___ Oefentekst

De huidige morningafterpil bestaat uit één pil met 1500 microgram levonorgestrel. Deze dient binnen 72u na de seks ingenomen te worden. De betrouwbaarheid bij inname na 24u bedraagt 95%, na 72 uur bedraagt deze 70%. Sinds de morningafterpil zonder recept verkrijgbaar is bij de apotheek heeft dit het gebruik van de morningafterpil verdubbelt. Dit heeft geen aantoonbaar effect gehad op het anticonceptiegebruik.

Voor het afbreken van een zwangerschap tot 12 weken bij nulliparae en 14 weken bij multiparae wordt bij de meeste gevallen gekozen voor poliklinische zuigcurretage. Een alternatief is de medicamenteuze behandeling.

14. Diagnostiek en interventies:

 

Inleiding

Er is in de afgelopen jaren steeds meer onderzoek gedaan naar seksuele problemen. Een seksuele disfunctie blijkt niet zeldzaam te zijn, maar deze wordt lang niet altijd behandeld en is zeker ook niet altijd bekend bij de huisarts. De reden dat niet iedereen met het seksuele probleem hulp zoekt lijkt meerledig te zijn:

  • Dit lijkt afhankelijk te zijn van de mate van last of hinder die ondervonden wordt.

  • Het lijkt samen te hangen met de deskundigheid en attitude van de hulpverlener. Wanneer deze direct naar het voorkomen van seksuele problemen vraagt , worden meer problemen gesignaleerd, dan wanneer de melding aan de patiënt wordt overgelaten.

 

Classificatie van seksuele problemen

De seksuele disfuncties zijn opgenomen in de DSM IV. Er worden daarbij zes hoofdgroepen onderscheiden:

  1. Genderidentiteit

  2. Parafilieën

  3. Seksuele disfunctie

  4. Restgroep

  5. Seksuele disfuncties door somatische aandoeningen

  6. Seksuele disfuncties door middelengebruik

 

De seksuele disfuncties zijn ingedeeld op basis van de verschillende fasen van de seksuele responscyclus: Verlangen, opwinding, orgasme en resolutie. Daarnaast zijn er nog de stoornissen die niet aan een bepaalde fase gebonden zijn, zoals de seksuele pijnstoornissen.

______
___ Gegevensfragmenten

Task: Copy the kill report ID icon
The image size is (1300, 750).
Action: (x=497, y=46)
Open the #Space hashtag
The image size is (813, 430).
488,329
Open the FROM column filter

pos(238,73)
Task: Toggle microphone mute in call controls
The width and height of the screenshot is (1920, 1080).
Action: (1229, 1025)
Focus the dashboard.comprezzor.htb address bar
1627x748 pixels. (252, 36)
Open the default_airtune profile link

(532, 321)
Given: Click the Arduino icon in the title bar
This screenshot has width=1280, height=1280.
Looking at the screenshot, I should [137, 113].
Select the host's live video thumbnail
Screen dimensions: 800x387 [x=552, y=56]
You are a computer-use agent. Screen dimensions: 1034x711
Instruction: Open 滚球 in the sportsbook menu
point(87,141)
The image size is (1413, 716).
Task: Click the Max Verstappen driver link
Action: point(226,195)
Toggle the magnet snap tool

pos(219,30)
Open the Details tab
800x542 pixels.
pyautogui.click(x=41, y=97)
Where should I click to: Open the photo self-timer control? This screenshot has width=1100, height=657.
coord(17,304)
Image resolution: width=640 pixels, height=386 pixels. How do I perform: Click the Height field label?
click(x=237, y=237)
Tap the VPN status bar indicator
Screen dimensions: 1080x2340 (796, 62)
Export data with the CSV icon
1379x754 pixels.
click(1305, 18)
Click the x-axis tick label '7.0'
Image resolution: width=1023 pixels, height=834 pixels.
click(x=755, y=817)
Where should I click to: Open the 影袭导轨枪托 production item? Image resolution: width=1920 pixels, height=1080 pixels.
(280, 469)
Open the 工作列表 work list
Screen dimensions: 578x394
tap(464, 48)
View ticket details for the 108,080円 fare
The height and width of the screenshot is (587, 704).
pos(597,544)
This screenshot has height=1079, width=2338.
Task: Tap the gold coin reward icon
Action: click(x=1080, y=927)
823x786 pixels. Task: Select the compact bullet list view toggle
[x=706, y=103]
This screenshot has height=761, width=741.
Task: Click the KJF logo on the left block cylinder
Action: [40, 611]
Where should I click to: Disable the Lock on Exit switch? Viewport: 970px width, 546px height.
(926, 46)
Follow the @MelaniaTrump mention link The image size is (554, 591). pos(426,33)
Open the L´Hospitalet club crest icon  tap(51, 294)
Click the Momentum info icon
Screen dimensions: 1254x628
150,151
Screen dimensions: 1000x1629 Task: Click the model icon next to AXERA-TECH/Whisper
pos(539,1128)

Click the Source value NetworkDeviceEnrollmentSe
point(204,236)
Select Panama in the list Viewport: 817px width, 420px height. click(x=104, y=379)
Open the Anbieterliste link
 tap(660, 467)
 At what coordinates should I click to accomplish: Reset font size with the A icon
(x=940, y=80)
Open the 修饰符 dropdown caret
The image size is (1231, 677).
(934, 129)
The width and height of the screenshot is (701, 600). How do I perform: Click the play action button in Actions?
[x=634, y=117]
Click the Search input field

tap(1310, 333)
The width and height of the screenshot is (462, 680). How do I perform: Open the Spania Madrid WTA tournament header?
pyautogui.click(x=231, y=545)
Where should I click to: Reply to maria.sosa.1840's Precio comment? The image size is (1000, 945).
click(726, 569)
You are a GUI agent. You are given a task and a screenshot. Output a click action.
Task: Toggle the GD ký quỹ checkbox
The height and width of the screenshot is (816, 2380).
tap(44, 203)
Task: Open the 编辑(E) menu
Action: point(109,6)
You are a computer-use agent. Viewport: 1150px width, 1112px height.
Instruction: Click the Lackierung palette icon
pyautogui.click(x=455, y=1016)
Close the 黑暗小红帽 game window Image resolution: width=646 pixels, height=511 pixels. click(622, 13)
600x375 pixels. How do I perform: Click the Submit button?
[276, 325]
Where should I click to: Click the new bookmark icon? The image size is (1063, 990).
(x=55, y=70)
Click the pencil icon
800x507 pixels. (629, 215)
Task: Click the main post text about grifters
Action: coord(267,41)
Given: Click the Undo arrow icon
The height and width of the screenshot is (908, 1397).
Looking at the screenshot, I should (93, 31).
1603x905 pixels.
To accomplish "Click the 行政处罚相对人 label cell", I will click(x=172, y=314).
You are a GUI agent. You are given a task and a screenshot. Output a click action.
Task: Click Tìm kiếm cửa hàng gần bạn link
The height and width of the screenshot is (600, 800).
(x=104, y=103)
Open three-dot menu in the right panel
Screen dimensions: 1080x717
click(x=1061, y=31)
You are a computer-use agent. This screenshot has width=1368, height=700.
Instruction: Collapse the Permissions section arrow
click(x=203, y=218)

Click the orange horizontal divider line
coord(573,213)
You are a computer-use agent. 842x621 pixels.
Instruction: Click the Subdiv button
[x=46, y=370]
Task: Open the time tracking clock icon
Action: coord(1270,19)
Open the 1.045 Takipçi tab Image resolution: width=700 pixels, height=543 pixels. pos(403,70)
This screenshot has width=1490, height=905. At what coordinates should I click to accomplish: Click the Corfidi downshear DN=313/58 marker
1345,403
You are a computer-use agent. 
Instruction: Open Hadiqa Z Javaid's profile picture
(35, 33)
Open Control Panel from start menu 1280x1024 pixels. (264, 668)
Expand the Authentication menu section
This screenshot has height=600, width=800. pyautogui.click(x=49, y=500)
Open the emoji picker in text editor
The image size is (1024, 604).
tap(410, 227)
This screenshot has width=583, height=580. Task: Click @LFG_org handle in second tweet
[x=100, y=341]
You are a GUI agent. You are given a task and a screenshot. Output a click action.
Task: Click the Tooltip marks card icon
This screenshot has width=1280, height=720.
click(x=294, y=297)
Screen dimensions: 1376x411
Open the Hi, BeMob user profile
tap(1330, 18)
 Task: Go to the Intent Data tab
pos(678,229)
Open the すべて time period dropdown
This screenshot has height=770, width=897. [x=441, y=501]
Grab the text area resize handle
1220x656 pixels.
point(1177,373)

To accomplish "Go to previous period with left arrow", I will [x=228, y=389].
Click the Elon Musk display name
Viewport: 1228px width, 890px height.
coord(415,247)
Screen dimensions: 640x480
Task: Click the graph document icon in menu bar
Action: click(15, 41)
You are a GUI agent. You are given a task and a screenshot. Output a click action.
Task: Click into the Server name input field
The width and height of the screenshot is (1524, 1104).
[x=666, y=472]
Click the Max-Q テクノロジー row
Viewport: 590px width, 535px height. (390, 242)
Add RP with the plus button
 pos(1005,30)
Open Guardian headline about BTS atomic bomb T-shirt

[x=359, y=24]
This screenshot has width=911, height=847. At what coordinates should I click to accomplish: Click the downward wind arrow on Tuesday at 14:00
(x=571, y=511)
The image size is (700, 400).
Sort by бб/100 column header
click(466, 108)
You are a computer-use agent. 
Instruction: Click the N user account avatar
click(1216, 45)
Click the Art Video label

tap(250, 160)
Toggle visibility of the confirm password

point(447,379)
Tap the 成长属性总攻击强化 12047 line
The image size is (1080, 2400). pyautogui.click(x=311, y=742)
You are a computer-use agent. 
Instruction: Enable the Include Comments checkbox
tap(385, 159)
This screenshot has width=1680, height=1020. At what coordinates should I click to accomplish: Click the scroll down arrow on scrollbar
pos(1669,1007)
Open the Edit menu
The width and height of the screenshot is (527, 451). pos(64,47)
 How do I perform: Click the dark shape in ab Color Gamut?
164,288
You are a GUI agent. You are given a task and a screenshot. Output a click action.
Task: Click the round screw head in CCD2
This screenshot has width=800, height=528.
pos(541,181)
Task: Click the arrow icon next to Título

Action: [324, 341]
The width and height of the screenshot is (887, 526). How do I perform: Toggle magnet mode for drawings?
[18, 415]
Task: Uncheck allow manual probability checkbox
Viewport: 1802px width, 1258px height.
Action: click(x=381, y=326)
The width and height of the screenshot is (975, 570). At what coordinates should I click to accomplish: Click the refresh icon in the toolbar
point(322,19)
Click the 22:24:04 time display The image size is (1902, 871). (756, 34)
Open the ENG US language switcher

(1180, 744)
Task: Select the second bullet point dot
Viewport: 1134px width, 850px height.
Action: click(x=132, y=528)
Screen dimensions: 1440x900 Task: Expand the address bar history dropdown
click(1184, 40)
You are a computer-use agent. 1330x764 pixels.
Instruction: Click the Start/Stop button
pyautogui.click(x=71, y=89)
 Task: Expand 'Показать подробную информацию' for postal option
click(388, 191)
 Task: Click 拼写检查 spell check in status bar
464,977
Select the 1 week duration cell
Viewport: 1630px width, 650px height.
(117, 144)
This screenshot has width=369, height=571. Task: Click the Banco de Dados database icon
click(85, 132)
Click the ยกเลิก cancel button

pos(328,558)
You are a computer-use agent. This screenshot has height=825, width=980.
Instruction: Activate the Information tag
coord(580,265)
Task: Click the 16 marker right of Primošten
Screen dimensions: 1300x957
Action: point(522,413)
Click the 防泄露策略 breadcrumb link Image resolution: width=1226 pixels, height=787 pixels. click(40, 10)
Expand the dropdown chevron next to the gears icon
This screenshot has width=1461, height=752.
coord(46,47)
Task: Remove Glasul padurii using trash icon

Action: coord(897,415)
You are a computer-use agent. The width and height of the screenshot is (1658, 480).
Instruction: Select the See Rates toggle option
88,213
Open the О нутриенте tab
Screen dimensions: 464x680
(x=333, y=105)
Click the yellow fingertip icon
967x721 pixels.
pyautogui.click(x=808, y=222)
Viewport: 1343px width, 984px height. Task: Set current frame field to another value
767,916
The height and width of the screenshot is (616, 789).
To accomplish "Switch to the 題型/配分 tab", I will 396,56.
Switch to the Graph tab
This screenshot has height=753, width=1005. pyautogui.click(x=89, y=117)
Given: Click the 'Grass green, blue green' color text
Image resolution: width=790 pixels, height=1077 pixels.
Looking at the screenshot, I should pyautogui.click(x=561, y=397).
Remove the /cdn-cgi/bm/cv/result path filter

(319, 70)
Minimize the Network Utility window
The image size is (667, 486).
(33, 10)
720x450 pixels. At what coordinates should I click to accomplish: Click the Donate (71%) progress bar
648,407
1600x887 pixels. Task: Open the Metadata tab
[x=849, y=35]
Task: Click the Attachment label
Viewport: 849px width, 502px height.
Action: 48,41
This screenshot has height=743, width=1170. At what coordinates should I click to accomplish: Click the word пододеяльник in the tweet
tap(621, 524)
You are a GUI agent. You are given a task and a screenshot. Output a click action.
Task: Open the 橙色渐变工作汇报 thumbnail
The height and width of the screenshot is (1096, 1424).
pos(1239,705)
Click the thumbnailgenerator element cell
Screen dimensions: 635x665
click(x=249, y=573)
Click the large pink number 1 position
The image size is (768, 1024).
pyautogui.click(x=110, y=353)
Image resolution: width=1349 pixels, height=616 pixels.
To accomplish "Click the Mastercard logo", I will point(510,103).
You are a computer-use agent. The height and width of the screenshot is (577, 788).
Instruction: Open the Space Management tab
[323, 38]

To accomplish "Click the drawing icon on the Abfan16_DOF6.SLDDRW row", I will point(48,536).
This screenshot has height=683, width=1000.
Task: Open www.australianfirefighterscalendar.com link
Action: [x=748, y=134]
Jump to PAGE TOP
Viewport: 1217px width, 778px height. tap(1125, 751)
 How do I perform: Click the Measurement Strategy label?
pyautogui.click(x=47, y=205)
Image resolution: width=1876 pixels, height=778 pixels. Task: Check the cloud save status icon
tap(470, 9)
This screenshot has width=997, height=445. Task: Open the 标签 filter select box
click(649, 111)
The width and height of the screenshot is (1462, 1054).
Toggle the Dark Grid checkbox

______

■ Te doen ■
• a. Beantwoord deze vragen over de oefentekst:
(i) Binnen hoeveel uur na de seks moet de huidige morningafterpil worden ingenomen?
(ii) Waarvoor wordt in de meeste gevallen gekozen bij het afbreken van een zwangerschap tot 12 weken bij nulliparae?
(iii) Op basis waarvan zijn de seksuele disfuncties ingedeeld?
• b. Zet de oefentekst over seksuele problemen voort na de laatste zin.
De gegevens komen uit een andere bron.

■ Antwoorden ■
• a.
(i) Binnen 72 uur.
(ii) Voor poliklinische zuigcurretage.
(iii) Op basis van de verschillende fasen van de seksuele responscyclus: verlangen, opwinding, orgasme en resolutie.

• b.
Om van een seksuele disfunctie te kunnen spreken, dient er sprake te zijn van merkbaar lijden of interpersoonlijke moeilijkheden. Bij een aantal parafilieën wordt hier een uitzondering voor gemaakt. Van deze parafilieën kan ook spraken zijn, terwijl de cliënt of eventueel zijn of haar partner hier niet onder lijdt.

 

Diagnostiek

De diagnostiek is bedoeld om een antwoord te vinden op de vraag hoe de patiënt het best kan worden geholpen. Volgens psycholoog de Bruyn hoor het diagnostisch proces uit de volgende onderdelen te bestaan:

  • De klachtanalyse

  • De probleemanalyse

  • De ernstanalyse

  • De oorzaakanalyse

  • De indicatieanalyse

De maken vaak deel uit van de diagnostische cyclus.

 

De kwaliteit van diagnostische methoden:

Er worden twee visies op het diagnostisch proces onderscheiden:

  • De romantische visie: In deze visie staan de klinische blik en de intuïtie. Deze visie staat op gespannen voet met de wetenschap.

  • De rationalistische visie: In deze visie staan de objectieve procedures, de test en de statistiek centraal. Deze visie staat op gespannen voet met de klinische praktijk.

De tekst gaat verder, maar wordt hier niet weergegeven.